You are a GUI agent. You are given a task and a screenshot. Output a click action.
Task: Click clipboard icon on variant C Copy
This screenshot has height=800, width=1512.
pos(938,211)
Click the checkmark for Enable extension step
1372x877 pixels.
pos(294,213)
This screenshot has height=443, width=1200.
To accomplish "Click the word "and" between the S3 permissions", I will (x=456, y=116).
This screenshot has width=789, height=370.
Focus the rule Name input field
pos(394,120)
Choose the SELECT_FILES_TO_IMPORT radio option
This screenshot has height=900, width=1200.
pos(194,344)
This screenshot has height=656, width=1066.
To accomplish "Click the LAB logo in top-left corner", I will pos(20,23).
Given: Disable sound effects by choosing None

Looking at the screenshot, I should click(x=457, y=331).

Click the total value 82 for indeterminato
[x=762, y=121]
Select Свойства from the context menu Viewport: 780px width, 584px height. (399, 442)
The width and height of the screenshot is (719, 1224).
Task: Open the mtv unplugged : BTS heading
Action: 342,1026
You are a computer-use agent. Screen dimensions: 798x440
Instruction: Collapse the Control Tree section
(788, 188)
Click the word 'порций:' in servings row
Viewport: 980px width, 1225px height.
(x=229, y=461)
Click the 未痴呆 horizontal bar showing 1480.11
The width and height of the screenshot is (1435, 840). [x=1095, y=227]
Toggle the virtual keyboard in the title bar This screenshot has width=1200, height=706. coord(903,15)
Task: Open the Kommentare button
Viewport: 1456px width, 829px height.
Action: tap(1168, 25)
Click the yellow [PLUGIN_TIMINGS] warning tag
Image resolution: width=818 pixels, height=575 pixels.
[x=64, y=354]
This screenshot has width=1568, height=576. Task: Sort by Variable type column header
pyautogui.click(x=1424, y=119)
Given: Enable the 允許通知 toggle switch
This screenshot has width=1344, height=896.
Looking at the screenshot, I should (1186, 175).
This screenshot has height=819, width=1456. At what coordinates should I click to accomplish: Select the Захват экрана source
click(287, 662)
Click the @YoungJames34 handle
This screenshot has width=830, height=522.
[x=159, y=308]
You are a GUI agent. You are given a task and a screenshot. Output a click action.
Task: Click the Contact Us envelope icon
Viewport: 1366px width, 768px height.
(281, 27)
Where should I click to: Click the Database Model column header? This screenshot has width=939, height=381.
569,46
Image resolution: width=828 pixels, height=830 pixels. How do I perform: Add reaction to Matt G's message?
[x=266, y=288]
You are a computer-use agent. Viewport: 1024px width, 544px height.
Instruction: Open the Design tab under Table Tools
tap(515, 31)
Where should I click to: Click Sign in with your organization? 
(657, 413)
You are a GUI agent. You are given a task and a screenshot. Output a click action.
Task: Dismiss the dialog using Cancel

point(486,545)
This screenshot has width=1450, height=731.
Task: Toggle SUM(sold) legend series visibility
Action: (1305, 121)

● ● ● ●

Written instruction: Return the lines of the material from the one containing "This screenshot has width=789, height=370." through the one containing "The width and height of the screenshot is (1435, 840).", including both of those lines, reproducing each line exactly.

Expected answer:
This screenshot has width=789, height=370.
Focus the rule Name input field
pos(394,120)
Choose the SELECT_FILES_TO_IMPORT radio option
This screenshot has height=900, width=1200.
pos(194,344)
This screenshot has height=656, width=1066.
To accomplish "Click the LAB logo in top-left corner", I will pos(20,23).
Given: Disable sound effects by choosing None

Looking at the screenshot, I should click(x=457, y=331).

Click the total value 82 for indeterminato
[x=762, y=121]
Select Свойства from the context menu Viewport: 780px width, 584px height. (399, 442)
The width and height of the screenshot is (719, 1224).
Task: Open the mtv unplugged : BTS heading
Action: 342,1026
You are a computer-use agent. Screen dimensions: 798x440
Instruction: Collapse the Control Tree section
(788, 188)
Click the word 'порций:' in servings row
Viewport: 980px width, 1225px height.
(x=229, y=461)
Click the 未痴呆 horizontal bar showing 1480.11
The width and height of the screenshot is (1435, 840). [x=1095, y=227]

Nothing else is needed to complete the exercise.